The application for judicial review was lodged on 9 February 2010, the acknowledgment of service followed, and Frances Patterson QC, sitting as a deputy High Court judge, gave permission on 19 July 2010. AO’s case was then linked with others. (The Secretary of State agreed to reconsider all the linked cases, which led to a consent order.) In a memorandum to the chief executive of the UK Border Agency, an official wrote in late October 2010 that AO’s removal from the United Kingdom was remote, considering the private life he had established and his success before the adjudicator with article 3. In a letter of 8 December 2010 the Secretary of State took the third decision currently under challenge, that AO would be granted 3 years’ discretionary leave.

“Bearing in mind the UK Border Agency policy as described above, and the seriousness of your client’s previous conviction it has not been considered appropriate to grant your client Indefinite Leave to Remain (ILR) at this point. He is not eligible under the policy, and having considered all of the circumstances and representations this is not considered a case where ILR should be granted exceptionally outside the terms of the policy at this time

In your client’s case, careful consideration has been given to the circumstances and representations made. Particular regard has been given to the ties that your client has established in the UK, along with the delay that he has experienced in the consideration of his application for further leave.”

There was a cross-reference to earlier concerns about AO’s health and age and the letter concluded with regret for the delay in considering his case.

HE

15.

In September 1978 HE, a citizen of Sierra Leone, arrived in the United Kingdom as a student.
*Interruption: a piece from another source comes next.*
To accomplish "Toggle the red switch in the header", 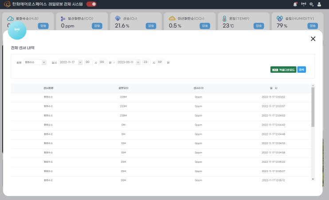I will [x=91, y=4].
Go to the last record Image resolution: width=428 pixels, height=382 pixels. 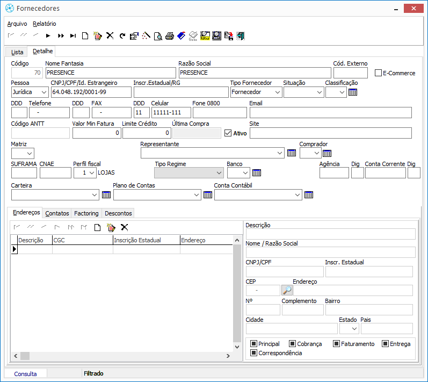tap(73, 36)
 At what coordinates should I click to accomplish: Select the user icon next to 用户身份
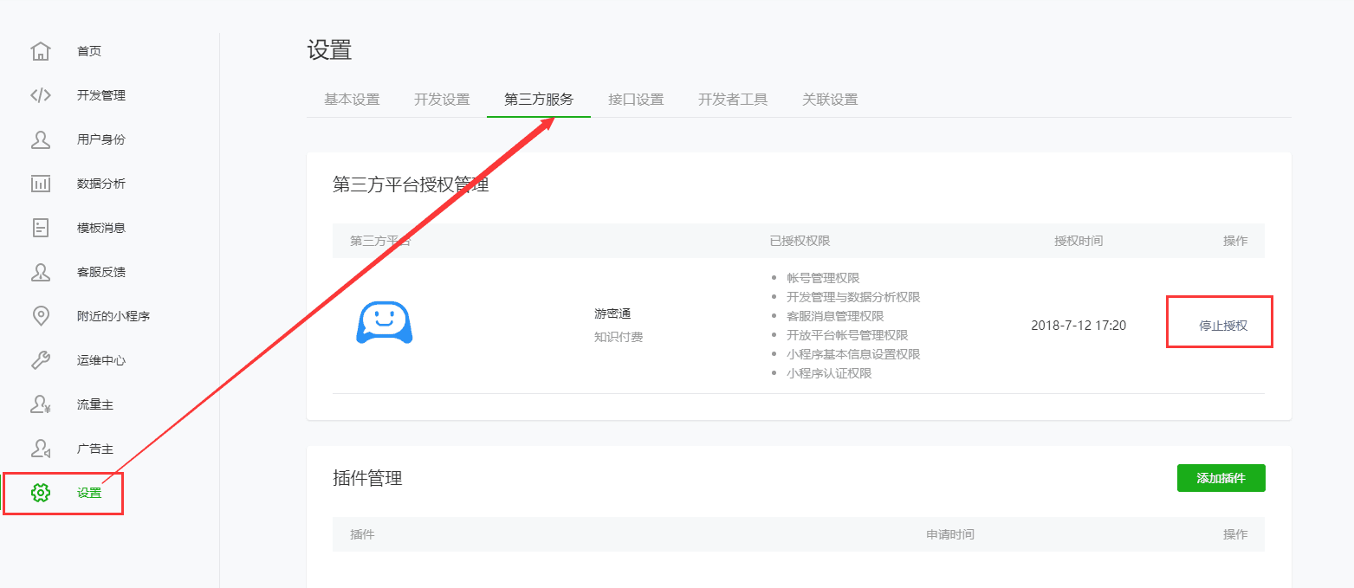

He was granted leave to enter for 12 months, subsequently extended until September 1980. In mid 1982 he married a British citizen and adopted his first wife’s child. The couple had a child together in 1981. He was granted indefinite leave to remain due to his marriage. That marriage was dissolved two years later.

16.

Then on 22 June 1990, at the Crown Court in Sheffield, HE was convicted of murder and sentenced to life imprisonment. The circumstances of the murder are especially striking. Six weeks before the murder HE had formed a relationship with the victim, a divorced mother of three young children. On the night of the murder HE and the victim were out and met up with friends at a club. HE was in an excitable state and was spoken to by club officials. At some point in the evening an argument broke out between HE and the victim. They then left the premises together. Shortly after reaching home, the victim visited her neighbour to check on her children, who were staying there overnight. She commented to the neighbour about HE’s conduct during the evening and stated that it was her intention to end the relationship. After she returned home HE murdered her by means of a stab wound to the back, which pierced the heart and almost continued to pierce the chest. She died in front of her 11 year old daughter, having suffered a massive loss of blood. HE’s demeanour at that time was described as “calm with no signs of distress”.

17.

Following the conviction the Secretary of State decided to deport HE. His appeal in relation to that failed, as did an appeal against a refusal of an asylum claim in 1995. In 2001, however, when he was still in prison, he succeeded before an adjudicator on article 8 ECHR grounds. At that hearing the Secretary of State accepted that HE posed no risk to the public, that the evidence depicted him as a model prisoner, who had availed himself of available rehabilitation services while incarcerated. The adjudicator held that in prison HE had lost touch with his son and stepdaughter, so that it was difficult to say he had a family life. However, he had a private life “based on his contacts within prison and with support of local religions and charitable services that offer assistance to prisoners …” Then in a short conclusion which, to my mind is bewildering, the adjudicator concluded that it would be in breach of article 8 to remove HE to Sierra Leone.

18.

HE was released from prison in July 2003. On 21 October 2003 he was granted discretionary leave to remain for 12 months. His solicitors requested indefinite leave to remain in October 2004 but, after its rejection the following month, little seemed to occur until they sent a pre-protocol letter on his behalf in June 2008. That generated an internal memorandum in November 2008 in which responsibility for delay was accepted. In December 2008 discretionary leave for a further 6 months was granted. In May 2009 the claimant’s probation officer stated that there was a low likelihood of HE’s re-offending. HE’s solicitors sent a lengthy letter to the Secretary of State the following month, dated 19 June 2009. It included supportive letters from his partner and her two daughters, and a number of helpful character references. HE should no longer be excluded from discretionary leave, it said, because of the exceptional circumstances of his case, his length of residence in the United Kingdom, his family life with his partner and her two daughters, his rehabilitation and his employment. By this time HE was working full time as a support worker.

19.

An internal memorandum to the chief executive of the UK Border Agency in September 2009 recommended that HE be excluded from a full grant of discretionary leave in the light of his conviction and life sentence, regardless of whether he was a continuing risk to the public. That was done in a standard form letter dated 21 September 2009, the first decision letter challenged in this judicial review. Later that month there was internal discussion of HE’s case. Matthew Bligh, an assistant director in the UK Border Agency, wrote that in the last 9 years, HE had spent 6 years waiting for further leave applications to be considered. He added:

“Our justification for 6 months’ DL [discretionary leave] in such cases is that we are actively reviewing the case to see if the circumstances which prevented deportation still subsist. It doesn’t look like there is any active review going on with Mr E’s case.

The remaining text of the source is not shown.